Health Home cuts likely to hurt those who need help

HUDSON–Health Home funding cuts, Recovery Services and temporary housing received attention at the Columbia County Community Services Board meeting Wednesday, March 28.

A state Health Department brochure described the Health Home program as “a group of health care and service providers working together to make sure” Medicaid-eligible individuals receive the care and services they need. Each person enrolled in a Health Home program gets a care manager who works with the person to set up a care plan and appointments for services like medical, substance abuse, housing, transportation and public assistance. Health Home is credited with reducing the amount spent in New York on in-patient care, emergency room care, and “preventable hospital re-admissions.”
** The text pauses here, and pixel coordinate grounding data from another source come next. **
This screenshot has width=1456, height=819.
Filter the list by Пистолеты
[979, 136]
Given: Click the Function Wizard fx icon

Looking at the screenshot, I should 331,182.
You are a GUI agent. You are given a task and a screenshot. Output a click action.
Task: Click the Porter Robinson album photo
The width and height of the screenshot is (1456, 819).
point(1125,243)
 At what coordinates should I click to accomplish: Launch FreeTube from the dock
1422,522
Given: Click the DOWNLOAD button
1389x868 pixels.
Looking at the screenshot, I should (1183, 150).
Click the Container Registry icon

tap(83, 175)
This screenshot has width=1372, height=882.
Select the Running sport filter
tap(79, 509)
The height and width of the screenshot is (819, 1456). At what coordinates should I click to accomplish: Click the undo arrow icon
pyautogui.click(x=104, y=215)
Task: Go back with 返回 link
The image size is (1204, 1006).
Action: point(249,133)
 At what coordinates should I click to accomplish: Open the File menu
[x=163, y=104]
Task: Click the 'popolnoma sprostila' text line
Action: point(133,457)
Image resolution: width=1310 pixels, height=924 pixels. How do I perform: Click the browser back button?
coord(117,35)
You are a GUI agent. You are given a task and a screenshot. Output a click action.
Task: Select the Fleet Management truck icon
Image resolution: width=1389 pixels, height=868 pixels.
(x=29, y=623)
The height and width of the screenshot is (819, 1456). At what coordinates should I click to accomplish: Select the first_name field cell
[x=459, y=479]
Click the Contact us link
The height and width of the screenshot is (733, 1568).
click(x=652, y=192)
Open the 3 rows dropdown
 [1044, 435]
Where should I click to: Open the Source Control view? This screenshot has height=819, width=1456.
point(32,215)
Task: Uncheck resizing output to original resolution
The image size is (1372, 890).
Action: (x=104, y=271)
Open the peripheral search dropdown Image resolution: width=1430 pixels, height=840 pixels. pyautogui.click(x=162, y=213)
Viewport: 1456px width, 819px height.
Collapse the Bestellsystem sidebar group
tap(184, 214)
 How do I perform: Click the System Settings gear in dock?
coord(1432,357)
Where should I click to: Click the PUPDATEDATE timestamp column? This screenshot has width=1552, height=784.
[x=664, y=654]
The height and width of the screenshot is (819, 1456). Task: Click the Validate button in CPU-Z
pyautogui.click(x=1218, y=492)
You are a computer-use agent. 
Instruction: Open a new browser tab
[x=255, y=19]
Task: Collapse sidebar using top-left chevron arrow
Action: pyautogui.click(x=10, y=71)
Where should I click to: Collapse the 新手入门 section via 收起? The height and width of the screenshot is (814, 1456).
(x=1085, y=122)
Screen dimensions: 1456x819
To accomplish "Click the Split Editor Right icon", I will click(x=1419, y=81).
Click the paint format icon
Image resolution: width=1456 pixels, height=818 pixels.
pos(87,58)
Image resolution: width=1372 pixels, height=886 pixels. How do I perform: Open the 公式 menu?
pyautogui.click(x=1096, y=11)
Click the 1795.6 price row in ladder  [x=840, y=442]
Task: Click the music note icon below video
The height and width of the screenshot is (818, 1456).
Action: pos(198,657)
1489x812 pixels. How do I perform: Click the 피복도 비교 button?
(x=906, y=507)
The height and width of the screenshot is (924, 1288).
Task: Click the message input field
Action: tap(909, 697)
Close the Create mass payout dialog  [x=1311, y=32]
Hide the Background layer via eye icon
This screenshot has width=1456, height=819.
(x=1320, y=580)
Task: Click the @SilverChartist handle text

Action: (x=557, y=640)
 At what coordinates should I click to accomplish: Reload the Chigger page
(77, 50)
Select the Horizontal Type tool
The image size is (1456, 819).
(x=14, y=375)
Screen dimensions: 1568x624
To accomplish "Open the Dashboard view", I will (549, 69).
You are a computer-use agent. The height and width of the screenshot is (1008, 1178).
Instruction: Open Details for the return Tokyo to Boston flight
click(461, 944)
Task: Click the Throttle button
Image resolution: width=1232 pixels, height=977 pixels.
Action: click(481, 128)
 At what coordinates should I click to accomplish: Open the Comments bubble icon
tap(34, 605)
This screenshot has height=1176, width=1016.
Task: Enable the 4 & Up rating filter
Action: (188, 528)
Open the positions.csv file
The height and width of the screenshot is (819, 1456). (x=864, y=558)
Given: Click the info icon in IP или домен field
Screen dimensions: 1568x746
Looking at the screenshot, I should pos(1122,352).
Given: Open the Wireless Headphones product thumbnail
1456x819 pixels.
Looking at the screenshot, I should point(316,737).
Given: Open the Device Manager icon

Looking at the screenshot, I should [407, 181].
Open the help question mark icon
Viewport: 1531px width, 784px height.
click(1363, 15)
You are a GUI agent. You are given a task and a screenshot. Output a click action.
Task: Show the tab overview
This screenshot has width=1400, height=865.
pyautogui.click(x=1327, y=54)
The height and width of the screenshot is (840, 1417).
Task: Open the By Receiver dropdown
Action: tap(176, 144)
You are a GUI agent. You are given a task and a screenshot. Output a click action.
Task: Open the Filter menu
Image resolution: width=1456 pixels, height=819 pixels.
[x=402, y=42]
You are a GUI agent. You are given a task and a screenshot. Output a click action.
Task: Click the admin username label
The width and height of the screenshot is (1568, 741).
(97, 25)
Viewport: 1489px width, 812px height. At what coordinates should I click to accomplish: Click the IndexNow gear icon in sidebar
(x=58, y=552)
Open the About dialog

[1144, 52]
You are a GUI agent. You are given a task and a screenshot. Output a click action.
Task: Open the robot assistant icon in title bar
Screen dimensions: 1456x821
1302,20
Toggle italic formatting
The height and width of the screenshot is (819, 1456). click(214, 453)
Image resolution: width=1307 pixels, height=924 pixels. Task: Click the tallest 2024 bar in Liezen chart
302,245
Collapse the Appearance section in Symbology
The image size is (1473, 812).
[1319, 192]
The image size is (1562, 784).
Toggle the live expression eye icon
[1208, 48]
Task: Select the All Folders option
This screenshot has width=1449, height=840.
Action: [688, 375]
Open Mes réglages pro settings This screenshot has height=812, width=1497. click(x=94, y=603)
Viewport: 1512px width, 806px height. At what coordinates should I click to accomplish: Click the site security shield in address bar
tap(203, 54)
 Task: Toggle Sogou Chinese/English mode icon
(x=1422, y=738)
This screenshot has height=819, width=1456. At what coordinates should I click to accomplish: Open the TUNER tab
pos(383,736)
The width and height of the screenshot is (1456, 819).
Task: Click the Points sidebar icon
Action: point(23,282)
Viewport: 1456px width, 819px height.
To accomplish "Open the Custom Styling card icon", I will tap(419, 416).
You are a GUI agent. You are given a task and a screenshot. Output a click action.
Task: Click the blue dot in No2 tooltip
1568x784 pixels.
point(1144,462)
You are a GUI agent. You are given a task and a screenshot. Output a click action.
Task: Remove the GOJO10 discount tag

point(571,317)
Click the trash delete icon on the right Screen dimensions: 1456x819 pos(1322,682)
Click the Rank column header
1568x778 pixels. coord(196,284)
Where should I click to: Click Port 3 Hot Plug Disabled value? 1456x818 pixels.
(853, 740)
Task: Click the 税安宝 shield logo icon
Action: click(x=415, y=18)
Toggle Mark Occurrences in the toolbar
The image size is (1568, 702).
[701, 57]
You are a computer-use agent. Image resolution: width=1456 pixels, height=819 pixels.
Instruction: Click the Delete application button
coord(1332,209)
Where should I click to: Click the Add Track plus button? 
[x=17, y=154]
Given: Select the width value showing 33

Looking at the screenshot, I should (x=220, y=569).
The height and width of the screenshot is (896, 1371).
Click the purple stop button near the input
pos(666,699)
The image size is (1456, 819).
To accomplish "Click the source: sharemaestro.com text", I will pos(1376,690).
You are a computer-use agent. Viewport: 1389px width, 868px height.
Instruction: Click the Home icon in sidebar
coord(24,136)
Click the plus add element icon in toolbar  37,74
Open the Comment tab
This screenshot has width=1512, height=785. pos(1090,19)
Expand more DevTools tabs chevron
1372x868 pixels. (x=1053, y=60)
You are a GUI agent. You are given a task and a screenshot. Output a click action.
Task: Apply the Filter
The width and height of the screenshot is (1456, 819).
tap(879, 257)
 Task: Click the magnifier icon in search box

To get Health Home care managers, the state contracts with Health Home organizations, which in turn contract with care management agencies. The Health Home organization serving Columbia and Greene counties is the Hudson River Health Care/Community Care Collaborative. It contracts with four management agencies: the county Department of Human Services (DHS), the Alliance for Positive Health, Catholic Charities and the Mental Health Association of Columbia and Greene Counties.

These agencies have a good relationship with each other, said John Lyons, supervisor of Adult Care Coordination for the DHS.

Mr. Lyons supervises a care management team of seven: four full-time care managers, one half-time care manager and two additional staffers. It currently serves about 200 clients, all from Columbia County, Mr. Lyons said.

But now, Mr. Lyons warned, the federal government has reduced its funding and the state might also reduce its funding for Health Home programs. “What’s not known is what would a funding cut would result in,” said Michael Cole, County Director of Human Services, who listed a some possibilities: “Mergers? Higher caseloads? Clients dropped?”

On April 2, Mr. Lyons indicated by phone April 2, the funding cut is “looking like” $20 million.

Already the number of clients Health Home Care Managers have has grown from 12 to 20, under “an old model,” and up to 50 clients in some places, including Columbia County, said Mr. Lyons. At the last month’s meeting, Cristy Tutt, county planner for the DHS, said that in some counties, care managers just try to contact clients by phone, talk to them briefly if they reach them, and consider their work with the clients done. Some policy makers “see abuse” in this, but what causes care Managers to work like this is “overbooking,” she said.

About 40% of Health Home clients are designated “low acuity,” and “there has been talk of eliminating low acuity” clients, Mr. Lyons added. But he continued, “What if they are low acuity now because they’re getting good care now? I don’t know if folks really understand what our Health Home Care Coordinators contribute. We have some very vulnerable people and some great success stories.”

Amanda Pierro, director of peer services for the Mental Health Association, said some people might perceive the state as paying twice: for both Health Home and Managed Care. But “telephonic managed care companies are not a viable alternative,” he said.

Beth Schuster, executive director of Twin County Recovery Services, Inc., which works with individuals to reduce chemical dependency, announced that her organization is seeking new locations for both its men’s residence and its administrative offices. Twin County’s residences serve as halfway house for individuals recovering from addiction. The men’s house current location, on Hudson’s Columbia Street, is “out of room. People are doubled up,” she said.

The women’s residence is in Catskill. The administrative offices are currently on Hudson’s Power Avenue, where Twin Counties has an outpatient clinic. The organization is looking to expand its offices and needs an additional location for them.

Ms. Schuster also indicated that starting next month, she will go to the Department of Social Services building in Hudson regularly to let its new clients know about additional services available to them.

Regarding temporary housing for individuals who are homeless, Sarah Sterling, Supervisor of Hudson’s First Ward, reported that the Galvan Civic Motel now under construction needs water improvements before it can open. She also said that a new proposal suggests using trailers at 51 Middle Road. These two sites, both in Greenport, would together bring the county up to 34 additional units for temporary housing.

The Community Service Board’s next meeting is Wednesday, April 25, at noon at 325 Columbia Street.